On March 18, 2020, the Court was advised by Magistrate Judge Netburn, to whom this case was referred for a settlement conference, that the parties in this action — brought pursuant to the Fair Labor Standards Act ("FLSA"), 29 U.S.C. § 201 et seq. — have reached a settlement. Under the FLSA, an employer who violates the requirement that overtime wages be paid must pay both the unpaid overtime compensation and an additional equal amount as liquidated damages. See id. § 216(b). Any settlement — including any proposed attorney's fee award — must be scrutinized by the Court to ensure that it is fair. See Cheeks v. Freeport Pancake House, Inc., 796 F.3d 199 (2d Cir. 2015) (holding that "stipulated dismissals settling FLSA claims with prejudice require the approval of the district court or the DOL to take effect"); Wolinsky v. Scholastic, Inc., 900 F. Supp. 2d 332, 335-36 (S.D.N.Y. 2012) (identifying factors a court may consider in evaluating the fairness and reasonableness of a proposed FLSA settlement and the reasonableness of a proposed attorney's fee award).
The parties have two options for finalizing their settlement. First, on or before April 1, 2020, the parties may submit the settlement agreement to the Court along with a joint letter explaining the basis for the proposed settlement and why it should be approved as fair and reasonable, with reference to the factors discussed in Wolinsky. See 900 F. Supp. 2d at 335-36. The letter should also address, if applicable, any incentive payments to the plaintiff and any attorney's fee award to plaintiff's counsel (with documentation to support the latter, if appropriate). Second, by the same date, the parties may consent to proceed in front of Magistrate Judge Netburn for all purposes (the appropriate form for which is available at http://nysd.uscourts.gov/file/forms/consent-to-proceed-before-us-magistrate-judge), in which case she would decide whether to approve the settlement.

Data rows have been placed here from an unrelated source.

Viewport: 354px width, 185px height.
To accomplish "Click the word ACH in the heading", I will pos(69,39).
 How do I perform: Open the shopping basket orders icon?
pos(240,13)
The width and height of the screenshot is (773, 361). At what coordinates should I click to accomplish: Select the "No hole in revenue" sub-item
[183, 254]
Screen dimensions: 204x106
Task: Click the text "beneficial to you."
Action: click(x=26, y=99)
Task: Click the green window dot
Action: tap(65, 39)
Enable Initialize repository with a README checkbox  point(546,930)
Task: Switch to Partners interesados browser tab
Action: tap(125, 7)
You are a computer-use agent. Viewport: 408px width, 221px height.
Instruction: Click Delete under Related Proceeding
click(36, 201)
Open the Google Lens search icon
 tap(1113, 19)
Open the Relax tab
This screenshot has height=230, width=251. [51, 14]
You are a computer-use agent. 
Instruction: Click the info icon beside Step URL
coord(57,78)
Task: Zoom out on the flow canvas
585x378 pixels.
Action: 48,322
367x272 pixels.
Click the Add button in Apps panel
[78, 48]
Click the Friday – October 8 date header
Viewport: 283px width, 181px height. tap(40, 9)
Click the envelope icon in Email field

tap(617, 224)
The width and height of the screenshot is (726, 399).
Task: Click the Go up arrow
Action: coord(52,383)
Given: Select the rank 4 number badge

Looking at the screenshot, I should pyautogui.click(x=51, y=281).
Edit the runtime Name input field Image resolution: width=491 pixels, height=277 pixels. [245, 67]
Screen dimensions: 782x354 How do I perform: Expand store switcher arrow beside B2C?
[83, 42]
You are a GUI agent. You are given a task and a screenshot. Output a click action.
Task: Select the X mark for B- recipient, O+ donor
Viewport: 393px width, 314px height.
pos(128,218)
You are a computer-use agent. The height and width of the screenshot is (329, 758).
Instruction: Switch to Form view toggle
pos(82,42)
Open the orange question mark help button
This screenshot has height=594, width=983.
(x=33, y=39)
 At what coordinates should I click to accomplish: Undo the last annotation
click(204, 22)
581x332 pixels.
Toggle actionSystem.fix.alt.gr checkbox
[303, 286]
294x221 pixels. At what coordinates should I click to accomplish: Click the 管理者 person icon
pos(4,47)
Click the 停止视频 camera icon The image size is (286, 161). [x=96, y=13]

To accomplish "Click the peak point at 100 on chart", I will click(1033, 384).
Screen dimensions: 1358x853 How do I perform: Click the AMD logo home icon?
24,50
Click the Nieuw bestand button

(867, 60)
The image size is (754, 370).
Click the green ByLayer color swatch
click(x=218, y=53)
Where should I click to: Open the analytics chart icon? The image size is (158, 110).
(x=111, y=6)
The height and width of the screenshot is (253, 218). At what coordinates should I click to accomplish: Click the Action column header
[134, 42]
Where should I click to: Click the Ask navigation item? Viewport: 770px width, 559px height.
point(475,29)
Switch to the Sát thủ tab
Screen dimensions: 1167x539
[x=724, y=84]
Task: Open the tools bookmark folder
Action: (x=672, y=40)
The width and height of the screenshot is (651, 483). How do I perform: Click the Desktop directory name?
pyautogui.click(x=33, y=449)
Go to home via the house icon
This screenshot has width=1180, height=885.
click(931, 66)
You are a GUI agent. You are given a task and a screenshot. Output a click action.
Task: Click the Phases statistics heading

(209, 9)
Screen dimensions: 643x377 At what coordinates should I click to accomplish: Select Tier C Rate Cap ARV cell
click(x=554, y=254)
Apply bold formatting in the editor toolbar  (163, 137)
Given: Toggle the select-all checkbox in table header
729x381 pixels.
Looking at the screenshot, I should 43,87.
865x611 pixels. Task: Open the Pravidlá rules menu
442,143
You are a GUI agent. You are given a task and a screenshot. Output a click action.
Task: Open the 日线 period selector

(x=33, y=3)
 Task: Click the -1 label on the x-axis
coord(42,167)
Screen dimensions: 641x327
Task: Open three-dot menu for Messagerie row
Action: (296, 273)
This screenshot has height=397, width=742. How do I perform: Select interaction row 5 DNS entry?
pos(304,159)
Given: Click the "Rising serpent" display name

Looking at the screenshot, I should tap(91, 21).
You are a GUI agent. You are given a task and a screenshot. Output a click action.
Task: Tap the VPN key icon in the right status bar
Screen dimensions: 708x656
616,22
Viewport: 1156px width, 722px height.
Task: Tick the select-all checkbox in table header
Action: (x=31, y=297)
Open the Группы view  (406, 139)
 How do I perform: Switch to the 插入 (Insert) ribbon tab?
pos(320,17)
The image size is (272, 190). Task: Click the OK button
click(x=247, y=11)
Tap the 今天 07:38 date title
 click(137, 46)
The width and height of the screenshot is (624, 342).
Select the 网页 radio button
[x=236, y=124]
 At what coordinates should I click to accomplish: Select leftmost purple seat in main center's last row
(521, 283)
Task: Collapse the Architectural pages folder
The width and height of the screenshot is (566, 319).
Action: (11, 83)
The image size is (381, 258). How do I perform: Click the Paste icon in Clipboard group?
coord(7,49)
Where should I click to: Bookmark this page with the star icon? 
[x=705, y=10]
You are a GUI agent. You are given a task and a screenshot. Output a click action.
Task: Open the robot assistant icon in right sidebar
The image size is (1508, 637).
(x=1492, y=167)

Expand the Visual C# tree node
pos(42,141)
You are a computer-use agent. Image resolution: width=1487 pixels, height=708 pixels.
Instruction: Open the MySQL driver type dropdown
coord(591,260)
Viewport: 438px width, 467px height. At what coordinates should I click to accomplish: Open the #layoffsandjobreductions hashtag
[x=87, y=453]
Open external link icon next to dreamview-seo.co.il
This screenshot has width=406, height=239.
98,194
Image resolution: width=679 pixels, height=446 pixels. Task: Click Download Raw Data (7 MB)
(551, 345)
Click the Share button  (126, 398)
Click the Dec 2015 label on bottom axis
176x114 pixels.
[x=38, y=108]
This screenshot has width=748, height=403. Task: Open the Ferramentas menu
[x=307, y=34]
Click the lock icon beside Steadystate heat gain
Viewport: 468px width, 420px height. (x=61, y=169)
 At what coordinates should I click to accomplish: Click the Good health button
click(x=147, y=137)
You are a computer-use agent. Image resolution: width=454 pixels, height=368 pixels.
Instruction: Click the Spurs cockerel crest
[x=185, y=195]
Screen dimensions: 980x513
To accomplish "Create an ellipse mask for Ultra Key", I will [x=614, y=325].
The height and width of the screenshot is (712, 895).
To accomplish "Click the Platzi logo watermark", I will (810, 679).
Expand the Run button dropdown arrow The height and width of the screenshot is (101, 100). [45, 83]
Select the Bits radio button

In addition, the parties are advised that the Court will not approve any settlement agreement containing any of the following provisions:
• a confidentiality provision, unless the parties can show that there are reasons, specific to
the case, sufficient to overcome the common law right of access to judicial documents. See id. at 337-41 (explaining the common law right of public access as it relates to settlement agreements in FLSA cases); see also Sanz v. Johny Utah 51 LLC, No. 14-CV-4380 (JMF), 2015 WL 1808935, at *2 (S.D.N.Y. Apr. 20, 2015);
• a release or waiver provision that releases or waives claims that have not accrued or claims unrelated to wage-and-hour matters, unless the parties can show that there are reasons, specific to this case, justifying such a broad release. See, e.g., Lopez v. Nights of Cabiria, LLC, 96 F. Supp. 3d 170, 181 (S.D.N.Y. 2015); or
• a clause that bars a plaintiff from making negative statements about a defendant unless it includes a carve-out for truthful statements about a plaintiff's experience in litigating Ms case, or unless the parties can show that there are reasons, specific to this case, justifying a non-disparagement clause without such a carve-out. See, e.g., Zapata v. Bedoya, No. 14-CV-4114, 2016 WL4991594, at *2 (E.D.N.Y. Sept. 13, 2016).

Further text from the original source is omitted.